Circuit Technology Center

Cutting Circuits and Conductors

Performing cuts on external and internal connections can be simple or extremely complex.

Cutting Circuits and Conductors
Figure 1: One technique to break a circuit uses a knife.
Quite often, a rework department is confronted with the task of cutting, rather than establishing, connections. Often called conductor cuts or circuit cuts, such procedures involve breaking connections both on the surface of the circuit board as well as internally.

Why do these cuts need to be made? Why do connections on or in boards need to be severed? Design changes drive these types of procedures that may, for example, make the function of a circuit assembly more efficient.

Sometimes artwork has not been laid out correctly, and faults that need to be corrected will exist after the board has been manufactured. Tools used for these procedures can include very precise knives, micro drills with ball mills, precision drill systems with end mills, and customized tools.

Cutting Circuits and Conductors
Figure 2: A second technique to break a circuit uses a micro-drill and ball mill.
A Simple Procedure
Performing circuit cuts can be simple or extremely complex. A circuit cut is a simple matter when the circuit to be cut is on the surface of the circuit board. For example, the procedure for making a typical surface circuit cut, used to sever a circuit or a short, is a simple one. A small section of the circuit is removed, forming a break, typically with a knife (See Figure 1) or high-speed micro-drill (See Figure 2).

In this instance, the operator makes two small parallel cuts perpendicular to the path of the conductor - cutting only as deep as the conductor. The width of the break should be as wide as the minimum conductor spacing. After cutting, the area is sealed with epoxy.

Inner Layer Circuit Cuts
Severing inner layer circuitry is more complicated. In this instance, the exact location of the inner layer must be determined, sometimes with bright back-lighting, but, more often (with thicker boards), through x-ray technology.

Determining the precise cut location is critical - one does not want to drill down and destroy other circuitry while attempting to reach the connection that needs to be cut.

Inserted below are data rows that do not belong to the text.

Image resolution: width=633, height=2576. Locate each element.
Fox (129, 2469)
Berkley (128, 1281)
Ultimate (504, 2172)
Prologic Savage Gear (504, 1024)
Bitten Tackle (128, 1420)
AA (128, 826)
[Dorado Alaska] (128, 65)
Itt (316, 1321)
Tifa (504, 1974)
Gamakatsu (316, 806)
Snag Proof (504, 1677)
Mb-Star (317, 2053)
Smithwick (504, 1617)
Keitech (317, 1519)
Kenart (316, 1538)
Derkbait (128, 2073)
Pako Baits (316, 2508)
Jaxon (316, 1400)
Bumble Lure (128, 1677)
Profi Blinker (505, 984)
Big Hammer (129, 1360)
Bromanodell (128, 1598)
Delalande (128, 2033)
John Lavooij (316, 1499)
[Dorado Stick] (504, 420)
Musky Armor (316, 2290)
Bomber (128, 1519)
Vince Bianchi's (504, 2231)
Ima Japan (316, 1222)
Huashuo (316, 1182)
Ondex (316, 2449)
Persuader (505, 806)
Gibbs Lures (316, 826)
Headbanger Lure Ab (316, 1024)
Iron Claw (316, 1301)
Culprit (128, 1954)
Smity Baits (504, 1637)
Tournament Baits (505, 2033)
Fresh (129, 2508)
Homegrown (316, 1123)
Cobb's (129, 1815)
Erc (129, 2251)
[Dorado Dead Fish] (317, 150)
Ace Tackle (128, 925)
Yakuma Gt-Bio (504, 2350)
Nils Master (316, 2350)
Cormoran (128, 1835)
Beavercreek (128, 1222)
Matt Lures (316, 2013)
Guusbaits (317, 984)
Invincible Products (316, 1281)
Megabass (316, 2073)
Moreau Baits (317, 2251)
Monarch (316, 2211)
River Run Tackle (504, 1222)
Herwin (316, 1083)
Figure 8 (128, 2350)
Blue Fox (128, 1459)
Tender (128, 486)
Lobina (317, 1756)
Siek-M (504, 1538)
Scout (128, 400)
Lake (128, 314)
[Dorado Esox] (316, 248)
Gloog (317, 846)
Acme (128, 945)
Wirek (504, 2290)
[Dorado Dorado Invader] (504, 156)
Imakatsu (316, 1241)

Once the cut location is established, the board must be secured in position, or fixtured. A precision drill system and carbide end mill, slightly larger in diameter than the width of the conductor, is then used to cut into the board at the proper coordinates - down to the conductor and just through it - to sever the connection. (See Figure 3)

The hole is then filled with epoxy. When dealing with any of these cuts, internal or external, precise depth control is critical.

Cutting Circuits and Conductors
Figure 3: Severing internal circuits is more involved and requires precision drilling equipment.
Extreme care must be taken to prevent damage to adjacent or underlying inner layer circuits. A microscope must be used during milling when extreme accuracy is required.

Remember that, with many multilayer boards, the distance between inner layers can be very small, often no more than 0.127 mm (0.005 in.). One does not want to cut too deeply and sever additional and unintended connections.

The operator should withdraw the drill frequently, to remove debris and look into the hole with the aid of a microscope and high-intensity lighting. Bear in mind that differences between the artwork and the actual manufactured printed circuit board can exist.

You should be able to establish the two-dimensional location of a connection with an X-ray, but depth is another matter, and PCBs can vary tremendously. Another method to determine when a cut is completed is to use an ohmmeter connected to either end of the conductor to be cut; once the cut is completed, the meter will indicate the disconnect.

Through Hole Connections
In some cases, it may be necessary to break an internal connection made by a plated-through hole. In such a case, the removal of the plated through-hole barrel is the way to break the connection.

This procedure is performed with a precision drill system and an end mill slightly larger than the plated-through hole itself. The hole is, again, filled with epoxy flush with the surface of the PCB. The hole may then be re-drilled to the diameter needed.

Sometimes, an internal layer that must be disconnected from a plated through hole (PTH) is connected via a spoke pattern - the method for disconnecting is called a spoke cut. In this instance, the user drills down with an end mill through the board, adjacent to the perimeter of the hole, to a specific depth and severs the spokes of the inner layer connection.

The procedure is extremely precise work. The cutting tool should be approximately 0.010 to 0.025 mm (0.005 to 010 in.) greater than the width of the spoke or circuit to be cut. Afterward, the holes may be filled with epoxy, but only after the technician has determined that all necessary spokes have been completely cut and that no other circuitry has been inadvertently damaged.

Several members of the Circuit Technology Center team contributed to this feature story.